Los del bergantín acababan de botar al agua una chalupa tripulada por siete hombres; la pequeña embarcación se dirigía rápida hacia la playa, luchando vigorosamente contra la resaca.

—Volvamos —dijo el traficante—. Voy a daros una prueba de que he abrazado para siempre la causa americana. Escucharéis todo cuanto me diga el señor Oxford.

—¿Es el agente del marqués?

—Sí; y a lo que parece, su brazo derecho.

—¡Si pudiésemos hacerlo prisionero!…

—Se os vendría encima toda la tripulación del bergantín, y os haría pasar un mal rato.

—Si me cogen me ahorcan, de seguro; el marqués nos odia a muerte a «Petifoque» y a mí. Le hemos hecho muchas ya. Veremos; ya me las compondré.

—Sed prudente; no olvidéis que solamente somos seis.

Acelerando el paso llegaron al almacén, entrando en él por el pasadizo secreto.

Los dos hessianos estaban sentados en los tambores y fumaban tranquilamente.

—Estad preparados a todo —les dijo «Cabeza de Piedra».

—Sí, patre —contestaron los dos valerosos soldados, dando una sonora palmada en las culatas de sus carabinas.

El traficante y el viejo cañonero, encontraron en la vasta sala, sentados junto al fuego, a «Petifoque» y a Jor, que charlaban como dos viejos amigos.

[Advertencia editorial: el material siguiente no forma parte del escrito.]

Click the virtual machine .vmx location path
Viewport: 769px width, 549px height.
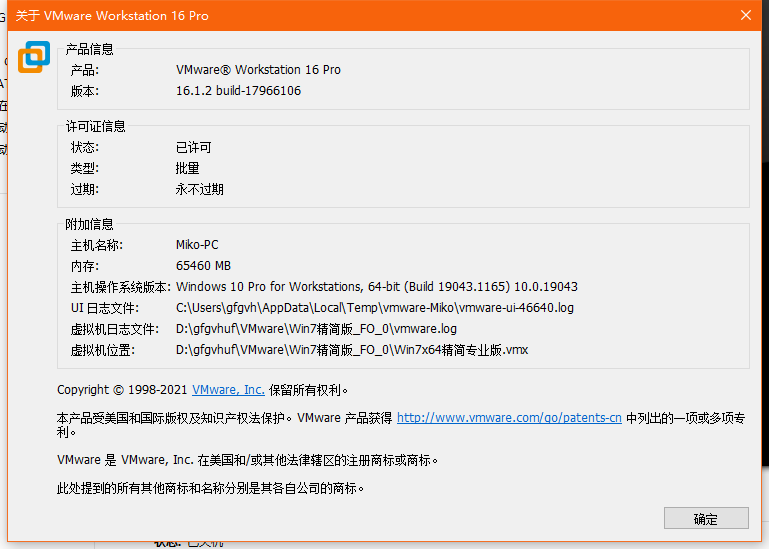[x=351, y=350]
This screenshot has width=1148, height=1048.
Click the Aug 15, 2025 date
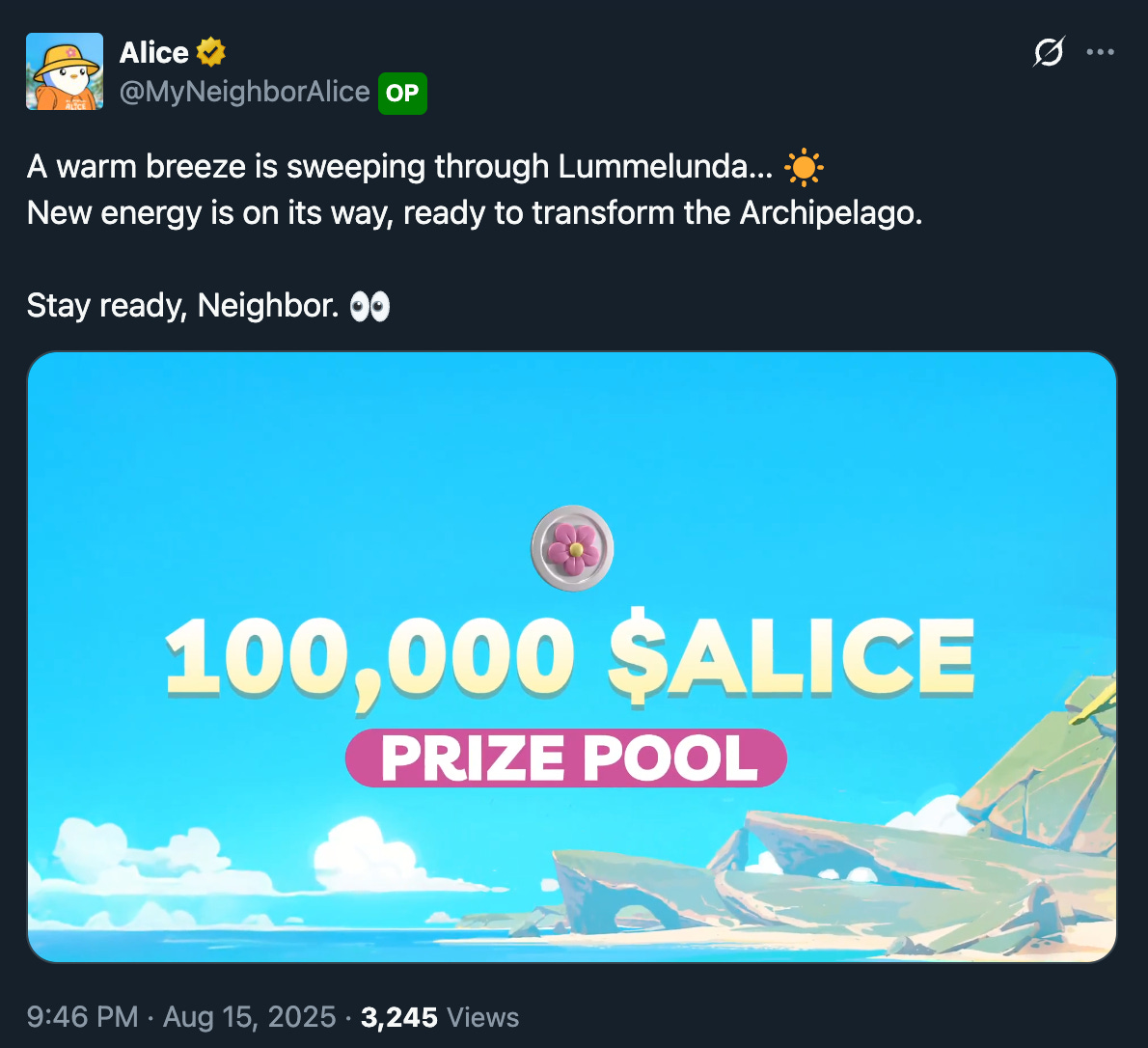coord(249,1016)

—Jor —le dijo Riberac—. Trae vasos y muchas botellas. Los ingleses se acercan, y ya sabes que esa gente está siempre más sedienta que esponjas.

—Y nosotros, «Petifoque», vamos a escondernos entre los rollos de pieles —dijo «Cabeza de Piedra»—. No nos dejemos ver, al menos por ahora.

—¿Son muchos los ingleses?

—Siete.

—Con unos cuantos disparos los derrotaremos.

—¡De ningún modo! Se llevarían la chalupa y no podríamos nunca atravesar el lago. Darán mejor resultado los tambores, redoblando en ellos cuando yo diga. Riberac, cuento con vuestra lealtad.

—Francia ayuda a los americanos, y nosotros, que somos canadienses, o, lo que es lo mismo, franceses, haremos otro tanto. Estad tranquilos y confiad en la rectitud de mis intenciones, de que también Jor participa.

—Ahora sí —dijo el marinero.

—¡Silencio! —dijo en aquel momento «Petifoque», aproximándose a la puerta—. Los ingleses llegan.

—¡Escondámonos! —dijo «Cabeza de Piedra».

En un instante los dos bretones atravesaron el almacén y desaparecieron tras las cajas, los barriles y los rollos de pieles.

Un momento después, los ingleses entraban en el fortín.